I have been helping a number of my teammates on their growth and development plans over the last quarter. In doing so, I have been reflecting on whether or not having a career plan is a key to professional success.
The benefits of a plan
- A plan forces you to think about what is important to you for the future. It is impossible to think about a plan or a roadmap for your career without consider the question, “where do I want to be in 1, 3 or 5 years?” In thinking about this question, generally the only way to answer it is to work hard to look internally to identify what is important to you. To me, this is one of the largest benefits of planning.

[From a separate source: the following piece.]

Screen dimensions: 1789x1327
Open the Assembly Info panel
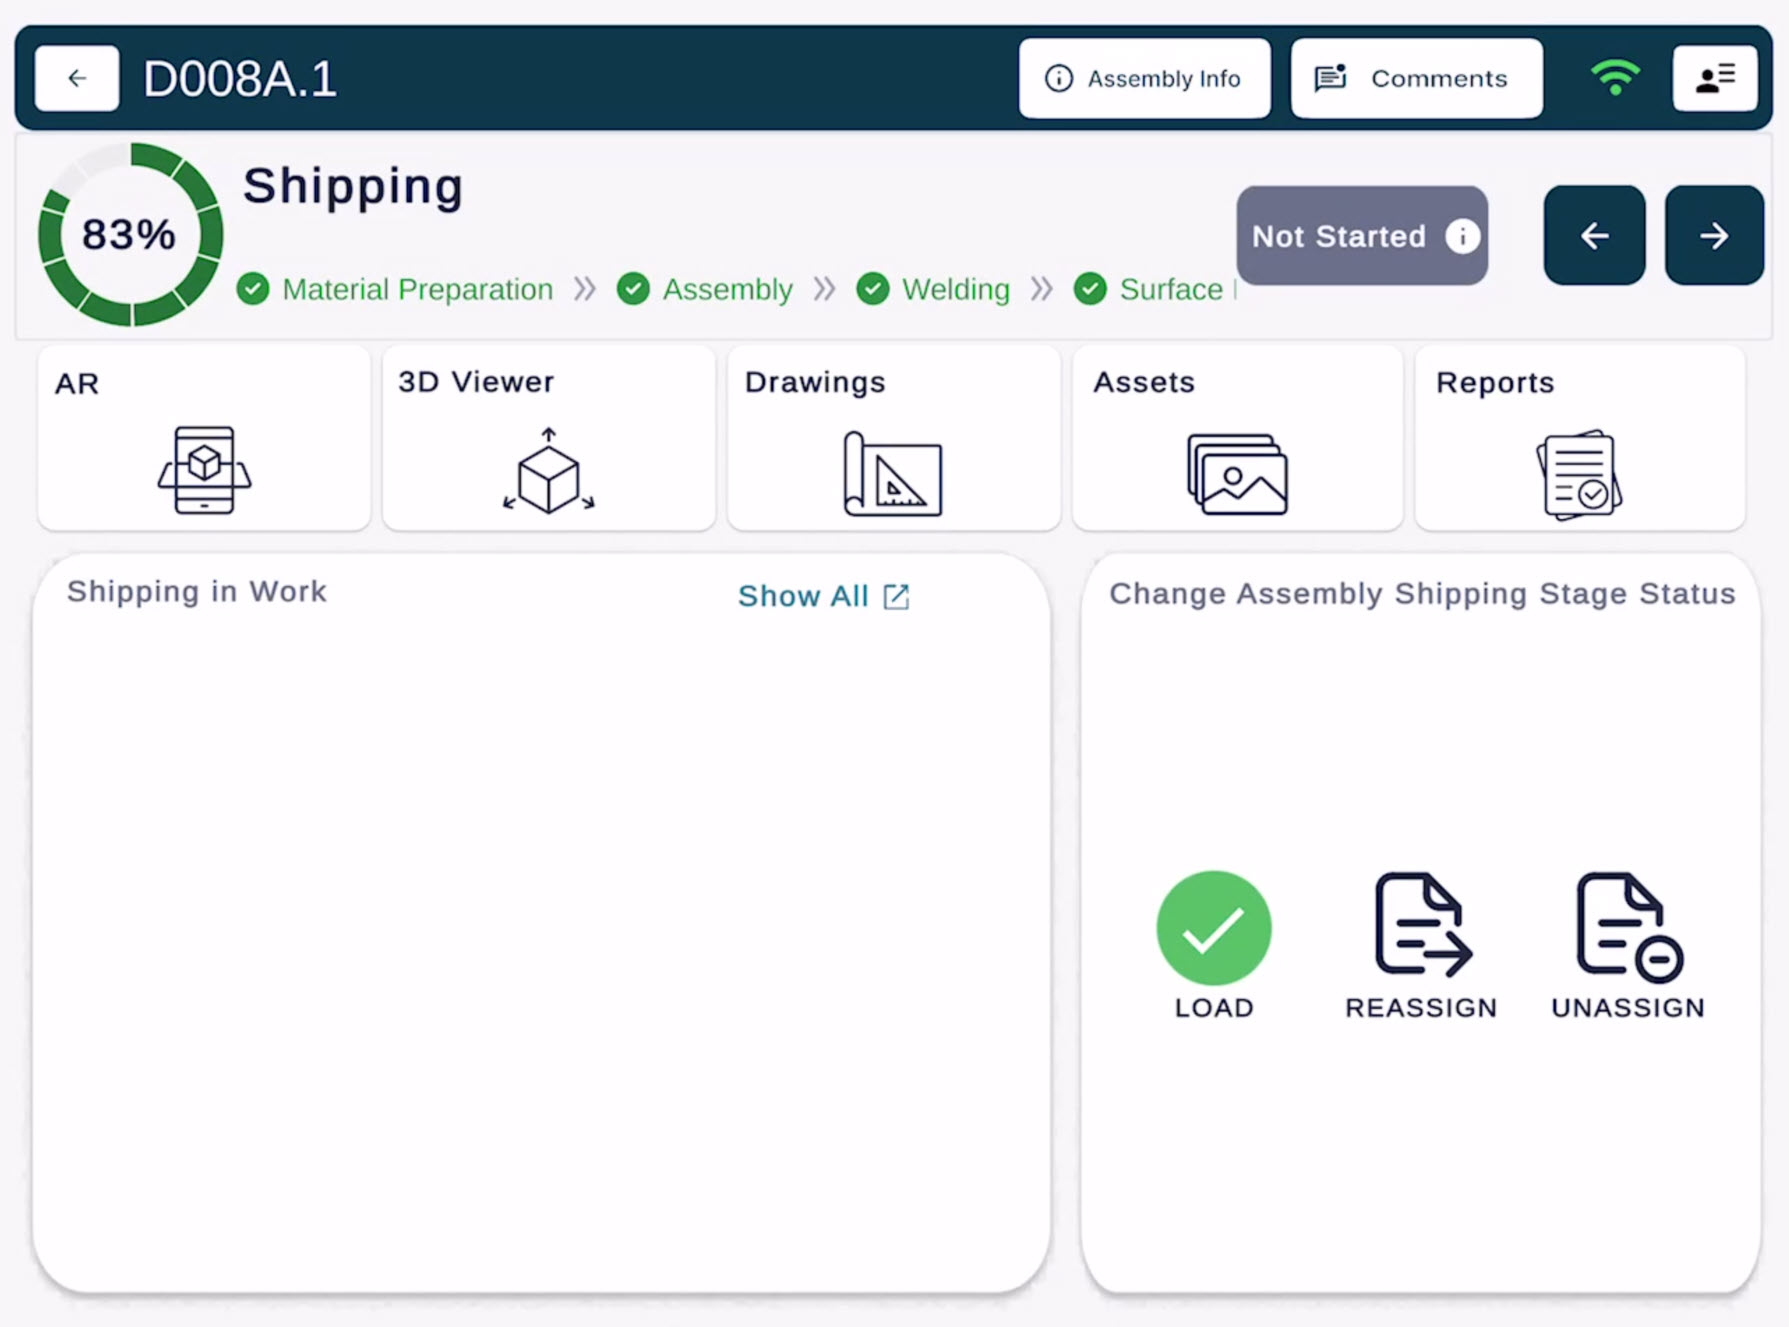[1144, 78]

- Even if the plan is a loose set of steps, it helps you to take a step. Sometimes in my professional life, I have felt frozen – like I don’t know what to do next. A plan can help nudge you forward. It may help you to read a new book, attend a new online training, or have a mentoring discussion with someone that you respect. Even a small step is better than none.
- Having a plan allows you to share with those around you what you are interested in doing and why. This becomes important because at times, those around you can see things that can help you that you may not be able to see. If you have shared your plan, you can get help from your people.
But there are downsides to a plan as well. I appreciate how real some of these downsides can feel.
The downsides of a plan
- You can spend too much time thinking about the plan and not enough time taking steps to make it happen. The act of planning alone can be what freezes you. If this is the case for you, an imperfect a step forward or one that isn’t on a “plan” is much better than continuing to stay in place.
- With a plan, sometimes you can get so focused on executing your plan, the steps that you have outlined, that you miss an opportunity that isn’t wasn’t on the plan. Todays world of business (and life for that matter) is changing very quickly. In fact, in my 20+ years of working the speed of change has never been greater. So, we all have to stay adaptable and willing to let whatever plan we have change based on opportunity.
- Sometimes by having a “career” plan overemphasizes this part of your life. It is hard to keep life in balance and planning holistically for your life is probably a better way to think about it. I will let you know if I ever do this well. It is hard!
So, my question for all of you reading is which side do you land on? Is having a “career plan” a priority for you, and how has it helped? or hurt?